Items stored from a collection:
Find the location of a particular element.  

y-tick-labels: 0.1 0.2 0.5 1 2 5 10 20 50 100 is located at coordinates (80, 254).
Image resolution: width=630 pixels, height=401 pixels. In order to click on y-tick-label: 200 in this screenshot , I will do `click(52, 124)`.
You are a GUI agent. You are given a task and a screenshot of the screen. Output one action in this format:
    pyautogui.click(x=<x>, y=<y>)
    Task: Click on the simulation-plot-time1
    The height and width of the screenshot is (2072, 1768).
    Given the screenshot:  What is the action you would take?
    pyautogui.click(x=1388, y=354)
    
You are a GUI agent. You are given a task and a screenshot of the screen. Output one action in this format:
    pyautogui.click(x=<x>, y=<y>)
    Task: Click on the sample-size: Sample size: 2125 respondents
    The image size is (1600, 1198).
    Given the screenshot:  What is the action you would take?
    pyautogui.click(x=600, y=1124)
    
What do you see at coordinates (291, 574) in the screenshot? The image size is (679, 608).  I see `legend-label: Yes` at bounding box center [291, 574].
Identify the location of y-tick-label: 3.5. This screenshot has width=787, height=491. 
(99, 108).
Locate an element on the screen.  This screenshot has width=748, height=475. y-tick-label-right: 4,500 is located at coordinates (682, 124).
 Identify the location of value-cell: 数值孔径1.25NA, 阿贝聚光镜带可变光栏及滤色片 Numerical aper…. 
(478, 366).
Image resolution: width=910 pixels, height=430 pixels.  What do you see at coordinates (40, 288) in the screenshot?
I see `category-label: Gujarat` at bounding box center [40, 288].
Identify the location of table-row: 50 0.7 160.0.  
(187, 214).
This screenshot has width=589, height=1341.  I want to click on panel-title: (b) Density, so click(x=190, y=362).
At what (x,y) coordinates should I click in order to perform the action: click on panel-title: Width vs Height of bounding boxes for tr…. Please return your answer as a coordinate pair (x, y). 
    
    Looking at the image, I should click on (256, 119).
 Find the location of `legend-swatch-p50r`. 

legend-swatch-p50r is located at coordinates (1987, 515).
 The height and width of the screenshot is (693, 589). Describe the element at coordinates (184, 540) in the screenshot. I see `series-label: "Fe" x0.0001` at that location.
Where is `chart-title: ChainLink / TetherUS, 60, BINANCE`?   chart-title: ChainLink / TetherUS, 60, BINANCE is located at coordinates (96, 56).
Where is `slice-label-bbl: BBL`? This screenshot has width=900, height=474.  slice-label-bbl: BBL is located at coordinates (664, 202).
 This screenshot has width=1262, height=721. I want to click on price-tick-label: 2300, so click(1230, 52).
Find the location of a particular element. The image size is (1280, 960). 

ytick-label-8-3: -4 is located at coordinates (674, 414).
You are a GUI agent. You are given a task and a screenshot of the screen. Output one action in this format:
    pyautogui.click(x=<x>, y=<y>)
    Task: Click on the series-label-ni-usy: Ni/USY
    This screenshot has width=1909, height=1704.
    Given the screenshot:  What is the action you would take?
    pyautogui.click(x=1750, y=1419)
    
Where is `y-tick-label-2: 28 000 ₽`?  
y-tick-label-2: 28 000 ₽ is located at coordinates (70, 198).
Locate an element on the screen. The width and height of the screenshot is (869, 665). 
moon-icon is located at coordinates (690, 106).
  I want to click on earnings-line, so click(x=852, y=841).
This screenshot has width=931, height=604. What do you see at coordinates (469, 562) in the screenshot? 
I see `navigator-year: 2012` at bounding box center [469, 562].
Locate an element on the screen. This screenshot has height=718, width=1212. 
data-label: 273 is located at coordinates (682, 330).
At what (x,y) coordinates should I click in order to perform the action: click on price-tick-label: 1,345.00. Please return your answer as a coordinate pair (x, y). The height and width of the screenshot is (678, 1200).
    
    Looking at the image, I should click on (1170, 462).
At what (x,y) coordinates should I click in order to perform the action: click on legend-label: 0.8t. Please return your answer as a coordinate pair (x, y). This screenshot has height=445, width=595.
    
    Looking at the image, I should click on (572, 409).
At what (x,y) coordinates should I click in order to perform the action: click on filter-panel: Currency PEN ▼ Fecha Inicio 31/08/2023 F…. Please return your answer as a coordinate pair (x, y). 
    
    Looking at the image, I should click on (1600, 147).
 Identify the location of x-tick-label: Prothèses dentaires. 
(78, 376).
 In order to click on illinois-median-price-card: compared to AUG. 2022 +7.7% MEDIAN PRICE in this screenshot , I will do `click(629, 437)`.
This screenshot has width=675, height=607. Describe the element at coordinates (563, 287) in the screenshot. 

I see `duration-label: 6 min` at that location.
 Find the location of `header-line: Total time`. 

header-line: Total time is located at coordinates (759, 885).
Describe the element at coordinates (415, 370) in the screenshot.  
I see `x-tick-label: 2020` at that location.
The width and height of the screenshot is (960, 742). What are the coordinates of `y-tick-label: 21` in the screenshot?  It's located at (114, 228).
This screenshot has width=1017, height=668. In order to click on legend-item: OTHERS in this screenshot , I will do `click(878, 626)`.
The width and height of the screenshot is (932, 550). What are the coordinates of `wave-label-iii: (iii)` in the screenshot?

__TASK PROMPT__
Reproduce every one of the items above verbatim, with no changes.

__ANSWER BOX__
Find the location of a particular element.  

y-tick-labels: 0.1 0.2 0.5 1 2 5 10 20 50 100 is located at coordinates (80, 254).
Image resolution: width=630 pixels, height=401 pixels. In order to click on y-tick-label: 200 in this screenshot , I will do `click(52, 124)`.
You are a GUI agent. You are given a task and a screenshot of the screen. Output one action in this format:
    pyautogui.click(x=<x>, y=<y>)
    Task: Click on the simulation-plot-time1
    The height and width of the screenshot is (2072, 1768).
    Given the screenshot:  What is the action you would take?
    pyautogui.click(x=1388, y=354)
    
You are a GUI agent. You are given a task and a screenshot of the screen. Output one action in this format:
    pyautogui.click(x=<x>, y=<y>)
    Task: Click on the sample-size: Sample size: 2125 respondents
    The image size is (1600, 1198).
    Given the screenshot:  What is the action you would take?
    pyautogui.click(x=600, y=1124)
    
What do you see at coordinates (291, 574) in the screenshot? The image size is (679, 608).  I see `legend-label: Yes` at bounding box center [291, 574].
Identify the location of y-tick-label: 3.5. This screenshot has width=787, height=491. 
(99, 108).
Locate an element on the screen.  This screenshot has width=748, height=475. y-tick-label-right: 4,500 is located at coordinates (682, 124).
 Identify the location of value-cell: 数值孔径1.25NA, 阿贝聚光镜带可变光栏及滤色片 Numerical aper…. 
(478, 366).
Image resolution: width=910 pixels, height=430 pixels.  What do you see at coordinates (40, 288) in the screenshot?
I see `category-label: Gujarat` at bounding box center [40, 288].
Identify the location of table-row: 50 0.7 160.0.  
(187, 214).
This screenshot has width=589, height=1341.  I want to click on panel-title: (b) Density, so click(x=190, y=362).
At what (x,y) coordinates should I click in order to perform the action: click on panel-title: Width vs Height of bounding boxes for tr…. Please return your answer as a coordinate pair (x, y). 
    
    Looking at the image, I should click on (256, 119).
 Find the location of `legend-swatch-p50r`. 

legend-swatch-p50r is located at coordinates (1987, 515).
 The height and width of the screenshot is (693, 589). Describe the element at coordinates (184, 540) in the screenshot. I see `series-label: "Fe" x0.0001` at that location.
Where is `chart-title: ChainLink / TetherUS, 60, BINANCE`?   chart-title: ChainLink / TetherUS, 60, BINANCE is located at coordinates (96, 56).
Where is `slice-label-bbl: BBL`? This screenshot has width=900, height=474.  slice-label-bbl: BBL is located at coordinates (664, 202).
 This screenshot has width=1262, height=721. I want to click on price-tick-label: 2300, so click(1230, 52).
Find the location of a particular element. The image size is (1280, 960). 

ytick-label-8-3: -4 is located at coordinates (674, 414).
You are a GUI agent. You are given a task and a screenshot of the screen. Output one action in this format:
    pyautogui.click(x=<x>, y=<y>)
    Task: Click on the series-label-ni-usy: Ni/USY
    This screenshot has width=1909, height=1704.
    Given the screenshot:  What is the action you would take?
    pyautogui.click(x=1750, y=1419)
    
Where is `y-tick-label-2: 28 000 ₽`?  
y-tick-label-2: 28 000 ₽ is located at coordinates (70, 198).
Locate an element on the screen. The width and height of the screenshot is (869, 665). 
moon-icon is located at coordinates (690, 106).
  I want to click on earnings-line, so click(x=852, y=841).
This screenshot has width=931, height=604. What do you see at coordinates (469, 562) in the screenshot? 
I see `navigator-year: 2012` at bounding box center [469, 562].
Locate an element on the screen. This screenshot has height=718, width=1212. 
data-label: 273 is located at coordinates (682, 330).
At what (x,y) coordinates should I click in order to perform the action: click on price-tick-label: 1,345.00. Please return your answer as a coordinate pair (x, y). The height and width of the screenshot is (678, 1200).
    
    Looking at the image, I should click on (1170, 462).
At what (x,y) coordinates should I click in order to perform the action: click on legend-label: 0.8t. Please return your answer as a coordinate pair (x, y). This screenshot has height=445, width=595.
    
    Looking at the image, I should click on (572, 409).
At what (x,y) coordinates should I click in order to perform the action: click on filter-panel: Currency PEN ▼ Fecha Inicio 31/08/2023 F…. Please return your answer as a coordinate pair (x, y). 
    
    Looking at the image, I should click on (1600, 147).
 Identify the location of x-tick-label: Prothèses dentaires. 
(78, 376).
 In order to click on illinois-median-price-card: compared to AUG. 2022 +7.7% MEDIAN PRICE in this screenshot , I will do `click(629, 437)`.
This screenshot has width=675, height=607. Describe the element at coordinates (563, 287) in the screenshot. 

I see `duration-label: 6 min` at that location.
 Find the location of `header-line: Total time`. 

header-line: Total time is located at coordinates (759, 885).
Describe the element at coordinates (415, 370) in the screenshot.  
I see `x-tick-label: 2020` at that location.
The width and height of the screenshot is (960, 742). What are the coordinates of `y-tick-label: 21` in the screenshot?  It's located at (114, 228).
This screenshot has width=1017, height=668. In order to click on legend-item: OTHERS in this screenshot , I will do `click(878, 626)`.
The width and height of the screenshot is (932, 550). What are the coordinates of `wave-label-iii: (iii)` in the screenshot?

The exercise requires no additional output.